### [YOUR TASK]
All records shown below should be given again, character for character.

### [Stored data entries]
"""

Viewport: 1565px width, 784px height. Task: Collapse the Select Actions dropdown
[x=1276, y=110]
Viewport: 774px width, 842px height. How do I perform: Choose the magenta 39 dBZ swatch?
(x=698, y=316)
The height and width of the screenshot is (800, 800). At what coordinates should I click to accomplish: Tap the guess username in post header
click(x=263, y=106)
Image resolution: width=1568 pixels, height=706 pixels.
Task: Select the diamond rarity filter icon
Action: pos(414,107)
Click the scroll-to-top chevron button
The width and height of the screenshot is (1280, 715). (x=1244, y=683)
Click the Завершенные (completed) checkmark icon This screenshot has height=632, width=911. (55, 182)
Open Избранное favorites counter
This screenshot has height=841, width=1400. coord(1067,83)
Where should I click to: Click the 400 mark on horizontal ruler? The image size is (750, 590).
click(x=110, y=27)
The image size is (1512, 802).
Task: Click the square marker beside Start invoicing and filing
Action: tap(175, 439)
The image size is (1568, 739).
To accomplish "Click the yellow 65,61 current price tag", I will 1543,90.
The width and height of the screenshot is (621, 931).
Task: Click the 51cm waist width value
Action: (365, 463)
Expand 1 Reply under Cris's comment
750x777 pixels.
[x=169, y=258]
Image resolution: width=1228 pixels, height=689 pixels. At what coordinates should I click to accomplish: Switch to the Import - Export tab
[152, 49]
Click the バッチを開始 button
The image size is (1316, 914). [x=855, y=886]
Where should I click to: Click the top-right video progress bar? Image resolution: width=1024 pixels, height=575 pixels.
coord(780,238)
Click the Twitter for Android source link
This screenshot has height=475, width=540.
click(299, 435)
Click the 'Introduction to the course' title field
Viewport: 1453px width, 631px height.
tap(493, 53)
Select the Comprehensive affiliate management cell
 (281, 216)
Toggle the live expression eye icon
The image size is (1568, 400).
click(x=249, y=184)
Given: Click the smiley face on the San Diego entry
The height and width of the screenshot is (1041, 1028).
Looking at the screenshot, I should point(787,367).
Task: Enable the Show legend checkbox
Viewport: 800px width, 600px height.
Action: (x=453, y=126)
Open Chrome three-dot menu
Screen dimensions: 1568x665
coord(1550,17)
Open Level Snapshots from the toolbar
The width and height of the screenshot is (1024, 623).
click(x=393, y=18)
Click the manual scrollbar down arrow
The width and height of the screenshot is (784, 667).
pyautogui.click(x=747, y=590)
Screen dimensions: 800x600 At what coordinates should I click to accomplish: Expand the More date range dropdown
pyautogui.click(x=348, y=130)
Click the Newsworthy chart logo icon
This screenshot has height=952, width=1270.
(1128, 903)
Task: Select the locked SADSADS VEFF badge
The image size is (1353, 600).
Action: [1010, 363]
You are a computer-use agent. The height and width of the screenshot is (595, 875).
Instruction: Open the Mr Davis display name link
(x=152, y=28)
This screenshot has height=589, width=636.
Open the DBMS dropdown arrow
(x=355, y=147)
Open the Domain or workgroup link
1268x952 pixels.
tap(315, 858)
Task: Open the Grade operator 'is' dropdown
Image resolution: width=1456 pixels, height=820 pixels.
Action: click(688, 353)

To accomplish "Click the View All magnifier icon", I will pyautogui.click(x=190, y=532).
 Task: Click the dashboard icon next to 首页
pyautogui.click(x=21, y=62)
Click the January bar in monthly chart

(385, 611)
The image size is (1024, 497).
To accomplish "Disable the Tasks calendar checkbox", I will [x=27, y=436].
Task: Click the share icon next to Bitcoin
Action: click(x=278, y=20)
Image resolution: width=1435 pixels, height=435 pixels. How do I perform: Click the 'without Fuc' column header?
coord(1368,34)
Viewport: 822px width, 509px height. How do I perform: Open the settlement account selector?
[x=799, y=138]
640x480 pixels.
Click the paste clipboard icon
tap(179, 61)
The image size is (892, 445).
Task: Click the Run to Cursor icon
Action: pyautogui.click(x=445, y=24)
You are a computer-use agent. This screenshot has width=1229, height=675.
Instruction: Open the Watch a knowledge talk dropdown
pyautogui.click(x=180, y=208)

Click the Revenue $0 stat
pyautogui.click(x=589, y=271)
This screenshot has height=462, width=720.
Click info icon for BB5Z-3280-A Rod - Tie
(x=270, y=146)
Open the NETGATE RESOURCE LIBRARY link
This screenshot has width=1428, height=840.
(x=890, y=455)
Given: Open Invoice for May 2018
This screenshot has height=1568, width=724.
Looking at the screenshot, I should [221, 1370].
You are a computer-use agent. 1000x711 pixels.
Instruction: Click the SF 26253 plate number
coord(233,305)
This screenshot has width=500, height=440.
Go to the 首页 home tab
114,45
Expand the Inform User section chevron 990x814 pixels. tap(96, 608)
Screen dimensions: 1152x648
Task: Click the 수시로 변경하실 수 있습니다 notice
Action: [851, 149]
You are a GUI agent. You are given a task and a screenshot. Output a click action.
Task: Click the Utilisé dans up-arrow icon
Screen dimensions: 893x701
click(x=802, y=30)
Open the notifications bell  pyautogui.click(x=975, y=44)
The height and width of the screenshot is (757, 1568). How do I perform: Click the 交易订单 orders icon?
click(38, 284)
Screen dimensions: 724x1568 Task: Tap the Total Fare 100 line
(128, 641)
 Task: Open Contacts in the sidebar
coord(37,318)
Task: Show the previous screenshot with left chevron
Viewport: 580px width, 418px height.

"""

### [RESPONSE TO THIS EXERCISE]
Viewport: 1565px width, 784px height. Task: Collapse the Select Actions dropdown
[x=1276, y=110]
Viewport: 774px width, 842px height. How do I perform: Choose the magenta 39 dBZ swatch?
(x=698, y=316)
The height and width of the screenshot is (800, 800). At what coordinates should I click to accomplish: Tap the guess username in post header
click(x=263, y=106)
Image resolution: width=1568 pixels, height=706 pixels.
Task: Select the diamond rarity filter icon
Action: pos(414,107)
Click the scroll-to-top chevron button
The width and height of the screenshot is (1280, 715). (x=1244, y=683)
Click the Завершенные (completed) checkmark icon This screenshot has height=632, width=911. (55, 182)
Open Избранное favorites counter
This screenshot has height=841, width=1400. coord(1067,83)
Where should I click to: Click the 400 mark on horizontal ruler? The image size is (750, 590).
click(x=110, y=27)
The image size is (1512, 802).
Task: Click the square marker beside Start invoicing and filing
Action: tap(175, 439)
The image size is (1568, 739).
To accomplish "Click the yellow 65,61 current price tag", I will 1543,90.
The width and height of the screenshot is (621, 931).
Task: Click the 51cm waist width value
Action: (365, 463)
Expand 1 Reply under Cris's comment
750x777 pixels.
[x=169, y=258]
Image resolution: width=1228 pixels, height=689 pixels. At what coordinates should I click to accomplish: Switch to the Import - Export tab
[152, 49]
Click the バッチを開始 button
The image size is (1316, 914). [x=855, y=886]
Where should I click to: Click the top-right video progress bar? Image resolution: width=1024 pixels, height=575 pixels.
coord(780,238)
Click the Twitter for Android source link
This screenshot has height=475, width=540.
click(299, 435)
Click the 'Introduction to the course' title field
Viewport: 1453px width, 631px height.
tap(493, 53)
Select the Comprehensive affiliate management cell
 (281, 216)
Toggle the live expression eye icon
The image size is (1568, 400).
click(x=249, y=184)
Given: Click the smiley face on the San Diego entry
The height and width of the screenshot is (1041, 1028).
Looking at the screenshot, I should point(787,367).
Task: Enable the Show legend checkbox
Viewport: 800px width, 600px height.
Action: (x=453, y=126)
Open Chrome three-dot menu
Screen dimensions: 1568x665
coord(1550,17)
Open Level Snapshots from the toolbar
The width and height of the screenshot is (1024, 623).
click(x=393, y=18)
Click the manual scrollbar down arrow
The width and height of the screenshot is (784, 667).
pyautogui.click(x=747, y=590)
Screen dimensions: 800x600 At what coordinates should I click to accomplish: Expand the More date range dropdown
pyautogui.click(x=348, y=130)
Click the Newsworthy chart logo icon
This screenshot has height=952, width=1270.
(1128, 903)
Task: Select the locked SADSADS VEFF badge
The image size is (1353, 600).
Action: [1010, 363]
You are a computer-use agent. The height and width of the screenshot is (595, 875).
Instruction: Open the Mr Davis display name link
(x=152, y=28)
This screenshot has height=589, width=636.
Open the DBMS dropdown arrow
(x=355, y=147)
Open the Domain or workgroup link
1268x952 pixels.
tap(315, 858)
Task: Open the Grade operator 'is' dropdown
Image resolution: width=1456 pixels, height=820 pixels.
Action: click(688, 353)

To accomplish "Click the View All magnifier icon", I will pyautogui.click(x=190, y=532).
 Task: Click the dashboard icon next to 首页
pyautogui.click(x=21, y=62)
Click the January bar in monthly chart

(385, 611)
The image size is (1024, 497).
To accomplish "Disable the Tasks calendar checkbox", I will [x=27, y=436].
Task: Click the share icon next to Bitcoin
Action: click(x=278, y=20)
Image resolution: width=1435 pixels, height=435 pixels. How do I perform: Click the 'without Fuc' column header?
coord(1368,34)
Viewport: 822px width, 509px height. How do I perform: Open the settlement account selector?
[x=799, y=138]
640x480 pixels.
Click the paste clipboard icon
tap(179, 61)
The image size is (892, 445).
Task: Click the Run to Cursor icon
Action: pyautogui.click(x=445, y=24)
You are a computer-use agent. This screenshot has width=1229, height=675.
Instruction: Open the Watch a knowledge talk dropdown
pyautogui.click(x=180, y=208)

Click the Revenue $0 stat
pyautogui.click(x=589, y=271)
This screenshot has height=462, width=720.
Click info icon for BB5Z-3280-A Rod - Tie
(x=270, y=146)
Open the NETGATE RESOURCE LIBRARY link
This screenshot has width=1428, height=840.
(x=890, y=455)
Given: Open Invoice for May 2018
This screenshot has height=1568, width=724.
Looking at the screenshot, I should [221, 1370].
You are a computer-use agent. 1000x711 pixels.
Instruction: Click the SF 26253 plate number
coord(233,305)
This screenshot has width=500, height=440.
Go to the 首页 home tab
114,45
Expand the Inform User section chevron 990x814 pixels. tap(96, 608)
Screen dimensions: 1152x648
Task: Click the 수시로 변경하실 수 있습니다 notice
Action: [851, 149]
You are a GUI agent. You are given a task and a screenshot. Output a click action.
Task: Click the Utilisé dans up-arrow icon
Screen dimensions: 893x701
click(x=802, y=30)
Open the notifications bell  pyautogui.click(x=975, y=44)
The height and width of the screenshot is (757, 1568). How do I perform: Click the 交易订单 orders icon?
click(38, 284)
Screen dimensions: 724x1568 Task: Tap the Total Fare 100 line
(128, 641)
 Task: Open Contacts in the sidebar
coord(37,318)
Task: Show the previous screenshot with left chevron
Viewport: 580px width, 418px height.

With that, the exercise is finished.